● **Material for this exercise**:
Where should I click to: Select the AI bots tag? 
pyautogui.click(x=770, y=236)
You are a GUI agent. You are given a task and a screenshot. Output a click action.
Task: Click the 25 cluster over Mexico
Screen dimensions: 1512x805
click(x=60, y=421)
* * *
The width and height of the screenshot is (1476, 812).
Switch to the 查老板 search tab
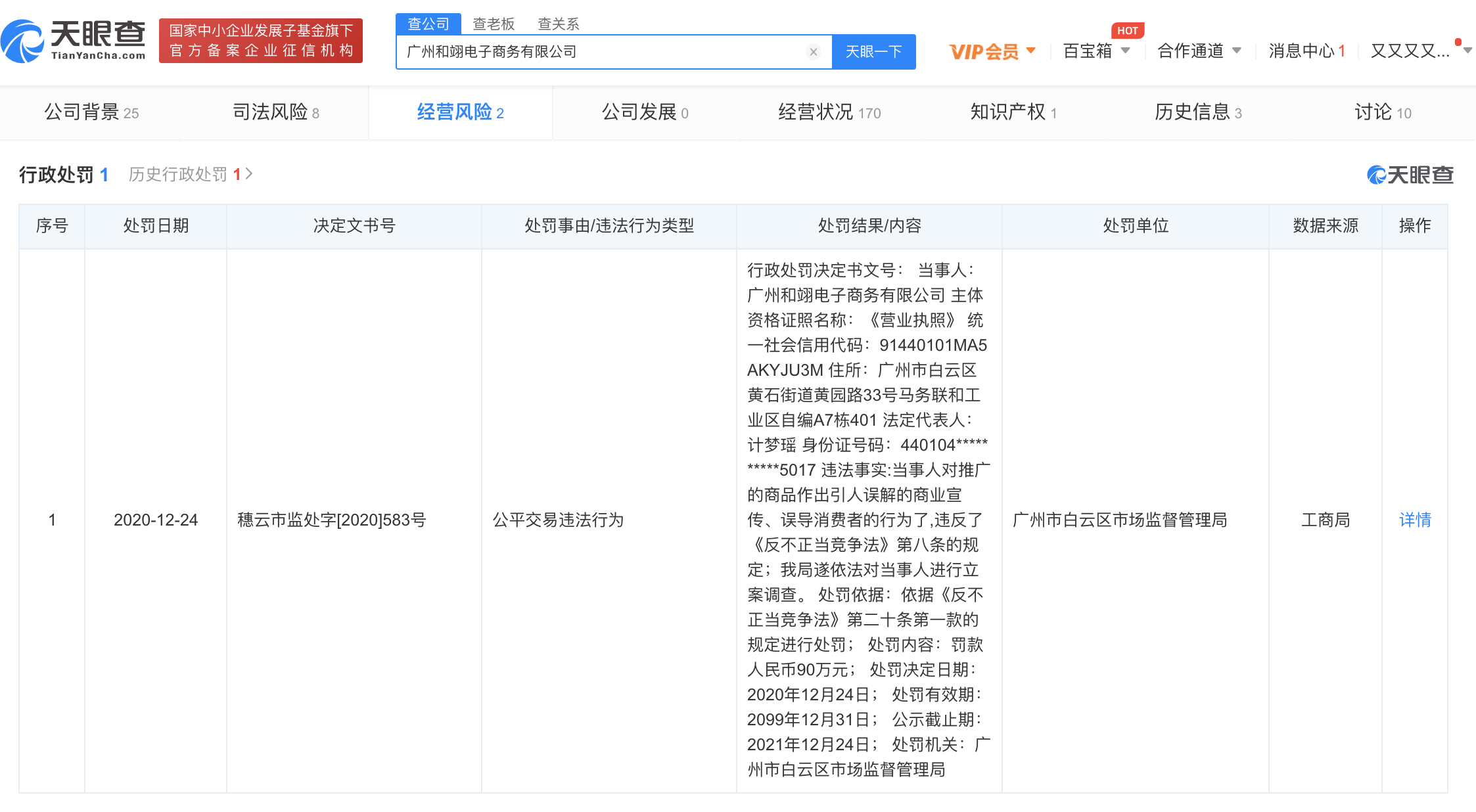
...
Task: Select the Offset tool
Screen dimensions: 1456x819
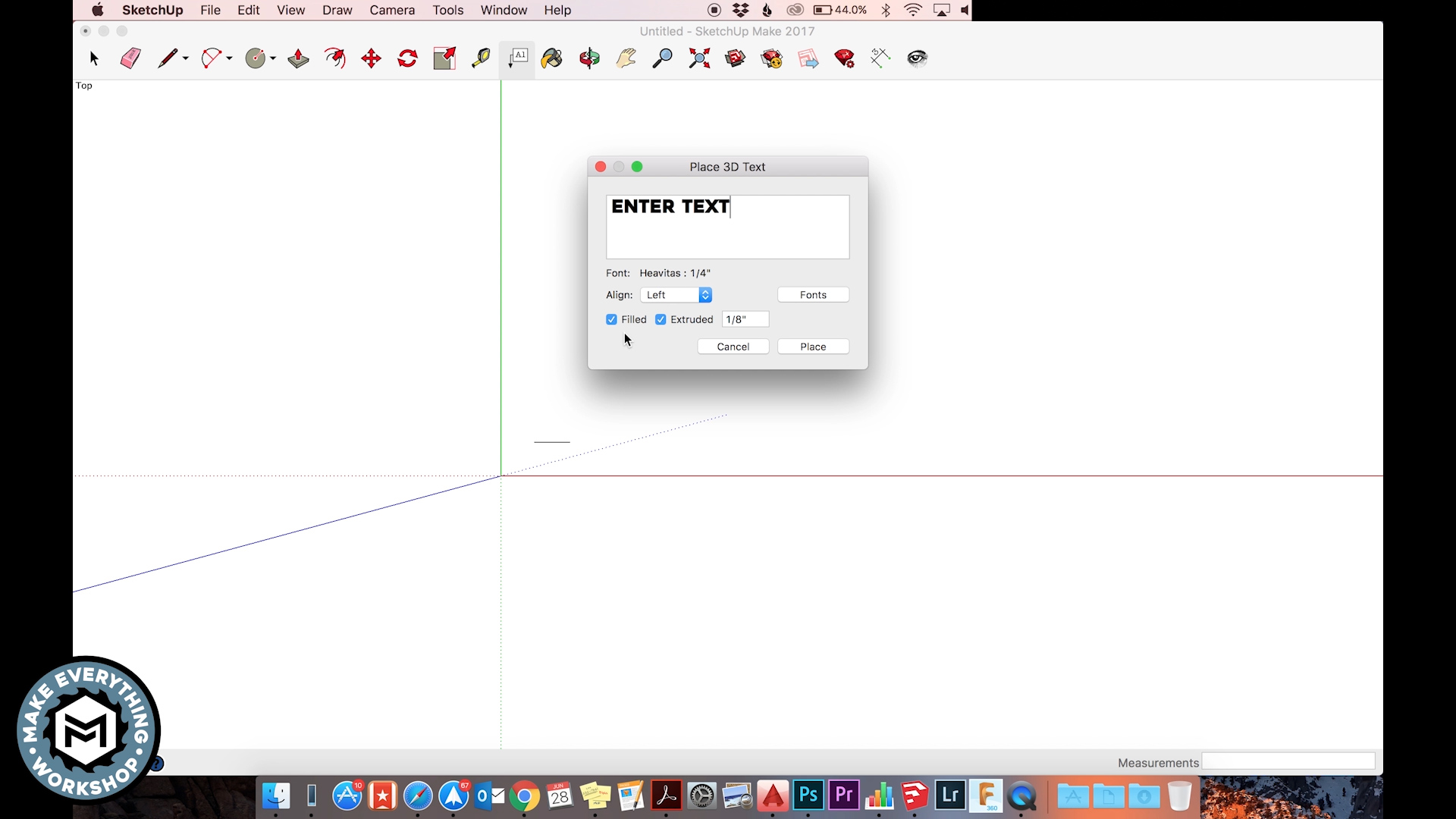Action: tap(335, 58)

● **Activity**: Figure out the number of lines above in which the string "screenshot" appears. Only the number should be given.

● **Answer for the task**: 2